Based on a research of the estate's history, it was learnt that the first owner of the estate was British national Christopher Morris, who came to Jamaica with the English army in 1655.
The factory was resuscitated in the 1930s when the preference prices for sugar produced in Jamaica ignited renewed interest in the industry, offering attractive business prospects to the British firm, Tate and Lyle.
Tate and Lyle bought seven small factories in the parishes of Westmoreland and Hanover. The acquisition included Frome, which they merged with the other factories to create the central Frome factory, which was built in 1938.
The creation of a central Frome Sugar Estate resulted in much dislocation as many sugar workers were left without their jobs in the period of transition. This upheaval is believed to have been one of the sparks which triggered the 1938 riots at Frome, which resulted in the deaths of 14 and the injury of hundreds more.

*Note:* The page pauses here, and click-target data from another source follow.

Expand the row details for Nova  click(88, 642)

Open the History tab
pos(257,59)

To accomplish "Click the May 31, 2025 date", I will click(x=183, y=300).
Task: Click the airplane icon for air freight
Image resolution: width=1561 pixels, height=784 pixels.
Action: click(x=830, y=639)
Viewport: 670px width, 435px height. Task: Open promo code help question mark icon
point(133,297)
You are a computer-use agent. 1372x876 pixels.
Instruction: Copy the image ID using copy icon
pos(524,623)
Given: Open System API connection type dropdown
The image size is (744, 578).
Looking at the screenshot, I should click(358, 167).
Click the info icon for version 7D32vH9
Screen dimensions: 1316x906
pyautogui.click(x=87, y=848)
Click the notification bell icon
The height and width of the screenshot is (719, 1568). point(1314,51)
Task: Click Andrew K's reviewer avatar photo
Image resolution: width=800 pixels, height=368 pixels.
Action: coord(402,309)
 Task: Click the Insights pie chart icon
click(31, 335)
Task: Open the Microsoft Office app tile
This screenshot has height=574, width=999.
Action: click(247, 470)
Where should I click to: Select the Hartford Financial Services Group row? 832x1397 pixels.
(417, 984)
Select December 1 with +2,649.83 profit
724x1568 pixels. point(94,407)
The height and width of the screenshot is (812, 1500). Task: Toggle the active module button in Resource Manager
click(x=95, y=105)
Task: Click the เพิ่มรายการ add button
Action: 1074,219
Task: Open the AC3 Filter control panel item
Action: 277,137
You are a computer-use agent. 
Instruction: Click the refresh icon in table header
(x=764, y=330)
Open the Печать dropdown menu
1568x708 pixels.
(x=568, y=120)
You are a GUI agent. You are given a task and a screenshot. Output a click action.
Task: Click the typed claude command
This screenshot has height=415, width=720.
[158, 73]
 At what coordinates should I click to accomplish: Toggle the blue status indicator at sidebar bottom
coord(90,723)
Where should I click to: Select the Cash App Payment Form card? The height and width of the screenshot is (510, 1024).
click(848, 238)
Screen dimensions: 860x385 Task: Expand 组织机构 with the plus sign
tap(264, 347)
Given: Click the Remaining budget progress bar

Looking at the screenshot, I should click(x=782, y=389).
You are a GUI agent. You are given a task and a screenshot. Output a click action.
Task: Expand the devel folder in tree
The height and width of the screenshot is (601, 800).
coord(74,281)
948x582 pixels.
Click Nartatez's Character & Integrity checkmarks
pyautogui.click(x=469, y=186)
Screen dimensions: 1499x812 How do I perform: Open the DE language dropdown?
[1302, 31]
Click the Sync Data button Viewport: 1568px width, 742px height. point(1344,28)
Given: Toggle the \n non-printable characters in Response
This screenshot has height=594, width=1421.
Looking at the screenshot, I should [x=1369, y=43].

The disturbances, which spread to other areas of Jamaica, ultimately resulted in the formation of trade unions followed by the political parties, which subsequently built their reputation as advocates for the rights of the sugar workers.
At the period of unrest, the Frome central factory, which was built at an estimated cost of £500,000, began operations on January 14, 1939. It was considered the most modern sugar factory in the Caribbean at the time.
Ownership of Frome Estate changed hands last year (2011) when the Chinese-owned Pan Caribbean Sugar Company (PCSC) took over under a government divestment initiative.